- By Dan Veaner
- News


"This is the calm before the storm," Supernintendent Stephen Grimm said at Monday's BOE meeting. "In the next budget presentation on March 22, we will unveil where we are going to close our revenue gap. More specifically, what many people are concerned with are cuts. What we're finding is that the revenue gap is increasing. There is no way you can cut that much money without cutting people."
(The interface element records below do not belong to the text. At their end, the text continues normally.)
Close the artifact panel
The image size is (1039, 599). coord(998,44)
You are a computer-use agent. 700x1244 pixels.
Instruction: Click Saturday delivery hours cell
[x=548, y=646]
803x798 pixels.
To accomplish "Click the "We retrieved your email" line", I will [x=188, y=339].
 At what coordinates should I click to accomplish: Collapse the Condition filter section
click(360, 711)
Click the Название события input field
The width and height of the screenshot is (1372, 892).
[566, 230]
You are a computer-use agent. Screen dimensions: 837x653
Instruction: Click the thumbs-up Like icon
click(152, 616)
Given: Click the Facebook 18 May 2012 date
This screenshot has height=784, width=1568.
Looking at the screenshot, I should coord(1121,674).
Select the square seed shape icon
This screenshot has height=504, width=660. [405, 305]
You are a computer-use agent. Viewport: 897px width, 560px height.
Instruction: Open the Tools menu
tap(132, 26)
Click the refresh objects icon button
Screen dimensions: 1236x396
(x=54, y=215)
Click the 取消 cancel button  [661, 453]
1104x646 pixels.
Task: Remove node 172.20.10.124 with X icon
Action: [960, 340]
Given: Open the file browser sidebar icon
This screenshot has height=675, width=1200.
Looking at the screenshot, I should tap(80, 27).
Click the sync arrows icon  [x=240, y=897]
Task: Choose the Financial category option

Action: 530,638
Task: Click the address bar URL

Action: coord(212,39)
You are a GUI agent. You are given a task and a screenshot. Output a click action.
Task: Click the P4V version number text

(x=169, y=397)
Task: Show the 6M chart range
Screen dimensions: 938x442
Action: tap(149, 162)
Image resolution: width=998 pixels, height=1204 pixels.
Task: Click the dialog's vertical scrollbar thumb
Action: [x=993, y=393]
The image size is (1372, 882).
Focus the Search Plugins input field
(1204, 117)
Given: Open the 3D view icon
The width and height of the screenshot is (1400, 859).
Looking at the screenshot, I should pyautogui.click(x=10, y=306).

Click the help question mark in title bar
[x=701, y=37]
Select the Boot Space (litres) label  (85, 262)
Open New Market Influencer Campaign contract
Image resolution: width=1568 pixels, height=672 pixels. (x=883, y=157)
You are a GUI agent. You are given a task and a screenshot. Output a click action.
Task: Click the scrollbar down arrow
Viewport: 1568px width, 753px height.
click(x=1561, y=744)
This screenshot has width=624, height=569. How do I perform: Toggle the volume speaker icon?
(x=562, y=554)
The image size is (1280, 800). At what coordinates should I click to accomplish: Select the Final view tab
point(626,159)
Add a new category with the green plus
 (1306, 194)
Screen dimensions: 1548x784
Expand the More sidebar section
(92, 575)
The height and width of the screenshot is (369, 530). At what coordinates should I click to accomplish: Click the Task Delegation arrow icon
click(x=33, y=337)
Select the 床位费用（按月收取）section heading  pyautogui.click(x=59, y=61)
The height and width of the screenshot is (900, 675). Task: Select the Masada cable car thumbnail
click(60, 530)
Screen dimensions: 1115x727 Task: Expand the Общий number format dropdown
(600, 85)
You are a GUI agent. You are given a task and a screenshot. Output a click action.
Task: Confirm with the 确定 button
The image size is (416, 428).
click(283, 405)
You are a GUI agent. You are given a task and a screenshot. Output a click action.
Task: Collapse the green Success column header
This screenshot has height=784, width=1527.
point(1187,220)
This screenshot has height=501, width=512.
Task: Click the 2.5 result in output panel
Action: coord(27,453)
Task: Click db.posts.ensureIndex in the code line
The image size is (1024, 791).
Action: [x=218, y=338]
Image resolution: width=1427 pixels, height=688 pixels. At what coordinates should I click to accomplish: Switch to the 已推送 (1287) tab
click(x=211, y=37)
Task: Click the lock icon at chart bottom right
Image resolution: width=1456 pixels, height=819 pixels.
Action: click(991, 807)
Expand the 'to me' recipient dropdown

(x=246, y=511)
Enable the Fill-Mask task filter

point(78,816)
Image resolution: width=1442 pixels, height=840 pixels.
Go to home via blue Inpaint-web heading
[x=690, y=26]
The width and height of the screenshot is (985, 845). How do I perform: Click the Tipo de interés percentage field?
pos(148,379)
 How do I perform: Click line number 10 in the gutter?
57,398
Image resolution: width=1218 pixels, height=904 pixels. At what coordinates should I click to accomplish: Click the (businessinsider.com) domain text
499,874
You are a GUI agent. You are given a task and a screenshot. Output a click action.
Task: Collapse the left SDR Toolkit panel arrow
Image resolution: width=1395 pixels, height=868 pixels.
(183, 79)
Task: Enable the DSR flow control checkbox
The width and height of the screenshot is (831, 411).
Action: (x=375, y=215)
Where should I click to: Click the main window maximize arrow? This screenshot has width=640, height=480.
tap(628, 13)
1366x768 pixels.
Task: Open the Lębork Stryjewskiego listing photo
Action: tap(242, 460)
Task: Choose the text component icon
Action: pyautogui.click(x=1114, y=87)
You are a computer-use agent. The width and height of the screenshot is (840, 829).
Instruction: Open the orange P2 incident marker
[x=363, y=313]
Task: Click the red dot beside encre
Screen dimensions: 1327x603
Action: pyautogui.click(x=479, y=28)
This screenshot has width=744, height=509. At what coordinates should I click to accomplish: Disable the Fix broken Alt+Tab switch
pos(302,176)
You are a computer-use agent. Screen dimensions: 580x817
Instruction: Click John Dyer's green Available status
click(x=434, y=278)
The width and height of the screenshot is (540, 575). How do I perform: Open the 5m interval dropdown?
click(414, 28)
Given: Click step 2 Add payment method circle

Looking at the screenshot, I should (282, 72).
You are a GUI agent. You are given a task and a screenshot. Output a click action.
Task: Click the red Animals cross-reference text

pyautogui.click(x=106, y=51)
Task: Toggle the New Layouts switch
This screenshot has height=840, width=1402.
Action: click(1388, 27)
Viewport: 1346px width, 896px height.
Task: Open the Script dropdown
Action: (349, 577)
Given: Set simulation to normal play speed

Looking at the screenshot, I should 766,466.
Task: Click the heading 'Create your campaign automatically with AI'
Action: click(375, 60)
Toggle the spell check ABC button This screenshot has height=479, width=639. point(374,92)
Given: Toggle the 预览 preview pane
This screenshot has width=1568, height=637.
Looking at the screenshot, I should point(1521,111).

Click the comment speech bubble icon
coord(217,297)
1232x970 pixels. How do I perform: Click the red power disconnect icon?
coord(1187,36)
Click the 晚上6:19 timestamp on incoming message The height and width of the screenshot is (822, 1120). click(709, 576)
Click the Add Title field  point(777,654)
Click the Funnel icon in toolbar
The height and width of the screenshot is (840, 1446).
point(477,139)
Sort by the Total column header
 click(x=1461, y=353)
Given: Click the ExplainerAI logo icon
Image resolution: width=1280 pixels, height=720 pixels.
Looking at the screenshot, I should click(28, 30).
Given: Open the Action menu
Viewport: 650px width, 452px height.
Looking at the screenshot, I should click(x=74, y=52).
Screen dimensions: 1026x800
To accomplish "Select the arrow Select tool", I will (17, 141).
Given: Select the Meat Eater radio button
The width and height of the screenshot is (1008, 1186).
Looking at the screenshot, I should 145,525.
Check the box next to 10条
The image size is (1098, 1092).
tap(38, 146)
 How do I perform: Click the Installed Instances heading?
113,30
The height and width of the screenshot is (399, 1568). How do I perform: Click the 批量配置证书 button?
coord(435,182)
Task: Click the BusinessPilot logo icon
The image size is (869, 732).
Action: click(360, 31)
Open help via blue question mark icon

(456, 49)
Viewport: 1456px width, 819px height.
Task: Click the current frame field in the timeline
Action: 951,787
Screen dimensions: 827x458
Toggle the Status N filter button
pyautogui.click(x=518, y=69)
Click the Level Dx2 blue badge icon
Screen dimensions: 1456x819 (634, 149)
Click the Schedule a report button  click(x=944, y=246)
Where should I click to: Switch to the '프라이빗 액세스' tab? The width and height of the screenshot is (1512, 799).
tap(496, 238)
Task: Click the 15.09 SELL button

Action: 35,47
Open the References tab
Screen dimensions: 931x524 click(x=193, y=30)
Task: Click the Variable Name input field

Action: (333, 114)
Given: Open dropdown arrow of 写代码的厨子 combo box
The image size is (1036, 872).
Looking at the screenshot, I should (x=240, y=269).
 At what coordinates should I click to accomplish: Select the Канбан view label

BOE President Anne Drake, Superintendent Stephen Grimm,
BOE members Michael Cheatham and Glenn Cobb contemplate
a $1.9 million budget gap
BOE members Michael Cheatham and Glenn Cobb contemplate
a $1.9 million budget gap
There was some qualified good news. School officials are estimating that the district will spend $450,000 less than budgeted this year. $400,000 of that can be used to help mitigate next year's budget gap.
Business Administrator Mary June King showed the BOE a summary of the rollover budget and how the decrease in revenues will impact it. She presented charts showing how various levels of cuts will impact the tax levy, ranging from a 4.07% rise to over 19% if the $400,000 is appropriated.
Grimm also unveiled what he called 'Diversified Revenue Implementation Planning (DRIP), a method of planning reserve and other revenue use over the course of three years. He said that planning over multiple years helps preserve programs and mitigate unexpected drops and rises in revenue in any given year.
But DRIP will only cover one million dollars, leaving district taxpayers to make up the rest, or forcing the district to make nearly a million dollars of cuts in the rollover budget.
"The state revenue problem is very real, and it's a problem on the national level," Grimm said. "We have to respond, though, because now the revenue problem is our problem whether we were party to (creating) it or not. We have to cut our expenditures to bring them in line with the revenues. We have to look at all aspects of our program and figure out how to bring that into something that is reasonable."

David Dittman
"At the current budget, without taking the $400,000 out, it would be a 21.71% increase in the tax rate," he said. "With the $400,00 in, it's a 19.05% increase in the tax rate. It's a $1.9 million dollar difference. If you fund $1 million with the DRIP method we still $900,000 difference between what we're spending and what we're going to have to tax the people. That translates into well over a 10% increase."
Dittman recommended a four-year systematic drawdown in expenditures, starting with major cuts to the pending budget.
"We might as well address the issue now, because it's not going to go away," he said. "We're going to have to make hard decisions, but to ignore that is going to be a real problem for us."
There was some characterization of the underspending as 'over-collecting taxes,' but Grimm said that is not what the district did, saying that underspending $450,000 in a $24 million budget is pretty close. He and King noted that that figure is affected by a number of variables including the fact that while the budget is approved in May the actual numbers are not known until August, that increases in revenue and modest, careful spending can affect it upward as much as emergency repairs can impact it downward.
"We don't over-collect taxes," he said firmly. "I will always represent complete transparency and authenticity on where the money is to teachers, to taxpayers. We'll make decisions based on the information we have. We're not trying to fool anybody. We don't do that. We work with our leadership team, our teachers, the union, the community. We do things overtly to make sure that people know that we are trustworthy with their money."
"This is not an expenditure problem where the schools are wasting all the money and now we've got some big crisis in education," Grimm continued. "This is an external threat that is causing us to respond."
The board will get its first look at what that response means in terms of program and jobs at its next meeting.